Written by Dr. Kenneth Thorpe
FDA regulators recently approved several revolutionary new medicines to fight heart disease, America’s leading cause of death. According to a recent study in the New England Journal of Medicine, the new class of drugs known as PCSK9 inhibitors can reduce harmful cholesterol by as much as 60 percent, a potential lifesaver for those who don’t respond well to existing treatments.
It’s difficult to put a value on a breakthrough that could vastly improve the lives of millions of Americans. Yet a new report from the Institute for Clinical and Economic Review (ICER) concludes that PCSK9 inhibitors are overpriced.
ICER’s findings are part of a troubling trend in defining “value” of new drugs and medical devices through the narrow lens of the insurer without considering broader benefits of better health. Reducing a treatment’s worth to calculations about medical costs ignores the real-life benefits that therapies, procedures, and devices provide. Incomplete analyses like ICER’s pave the way towards policies that will inevitably deny treatments to patients and curtail future medical progress.
Over the last few years, ICER has positioned itself as an impartial authority in evaluating the latest medical treatments, devices, tests, and delivery systems. Unfortunately, the methods employed by the Boston-based nonprofit are often incomplete particularly in its assignment of a “price” for medical advances that fail to consider patient benefits.
Consider its assessment of the “CardioMEMS HF System” recently approved by the FDA. The miniature sensor sends data about a patient’s heart rate and artery pressure wirelessly to hospitals and clinics.
According to ICER, the device ought to cost $10,655. How did they come up with such a precise number? By approaching the question of value from the perspective of an insurance company, a government program, or some other health-sector “payer.” The analysis discounts data from randomized trials that show a 37 percent reduction in hospitalizations among heart failure patients.
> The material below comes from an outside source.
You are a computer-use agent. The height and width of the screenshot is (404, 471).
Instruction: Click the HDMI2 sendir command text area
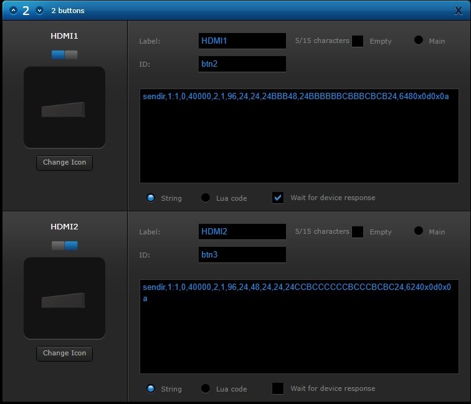tap(299, 327)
Specifically, their recommendation reflects the maximum price that could be paid for a medical device without exceeding ICER’s self-imposed “budgetary impact threshold” and assumes that payers will allow unfettered access to the product. In other words, $10,655 is the price at which those budget limits are not breached given their assumptions on the number of patients they assume who would be treated. Factors like ability to work, longer life, or lesser disability do not factor into the calculation of a price. The group used the same logic to justify its calculated “price” for PCSK9 inhibitors.
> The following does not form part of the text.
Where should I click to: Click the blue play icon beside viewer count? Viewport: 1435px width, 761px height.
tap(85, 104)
The problem is that the goal of our health system is to help patients and do so efficiently and effectively. ICER claims to be focused on value but isn’t addressing the most important question: value to whom?
A reasonable assessment of value for a device, treatment, or procedure would consider the actual benefits it will have for the people who need it. And in the case of the CardioMEMS HF System, those effects are potentially extraordinary.
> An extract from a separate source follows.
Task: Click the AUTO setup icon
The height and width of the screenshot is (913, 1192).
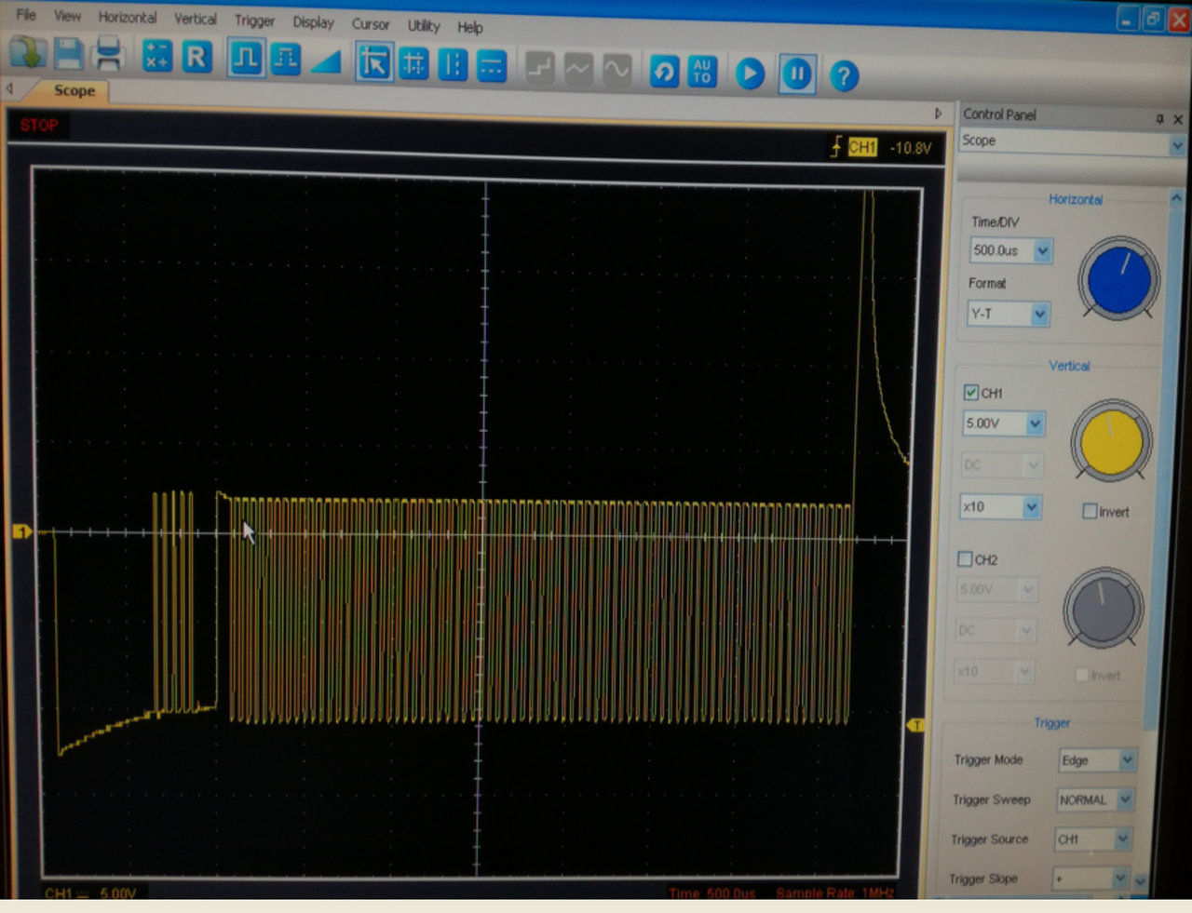Action: tap(702, 72)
Thanks to this device, those with serious heart conditions can have their health closely monitored by medical professionals without being tethered to a hospital bed or a doctor’s office. Any calculation based on insurer costs or medical spending would never capture such rewards.
Even the so-called “comparative-effectiveness” models used by the U.K.’s controversial National Institute for Health and Care Excellence (NICE) — an institution that explicitly rations care — are less reaching than ICER’s budget-focused analysis, although not by much. After all, both methods assume the perspective of the payer, largely disregarding the unique medical needs, life circumstances, and preferences of individual patients. ICER also disregards the dynamics of the competitive U.S. healthcare market, which is far different from the U.K.’s single-payer system.
Defining value is an important discussion we need to have in America, particularly as healthcare shifts from paying for volume to paying for value. That discussion needs to include improvements in patient outcomes relative to changes in the total costs of treating patients if we are truly seeking a patient-centered healthcare system.
Kenneth Thorpe, chairman of the Partnership to Fight Chronic Disease, serves as the Robert W. Woodruff professor and chair of the Department of Health Policy and Management in the Rollins School of Public Health of Emory University in Atlanta. He wrote this piece originally for The Hill.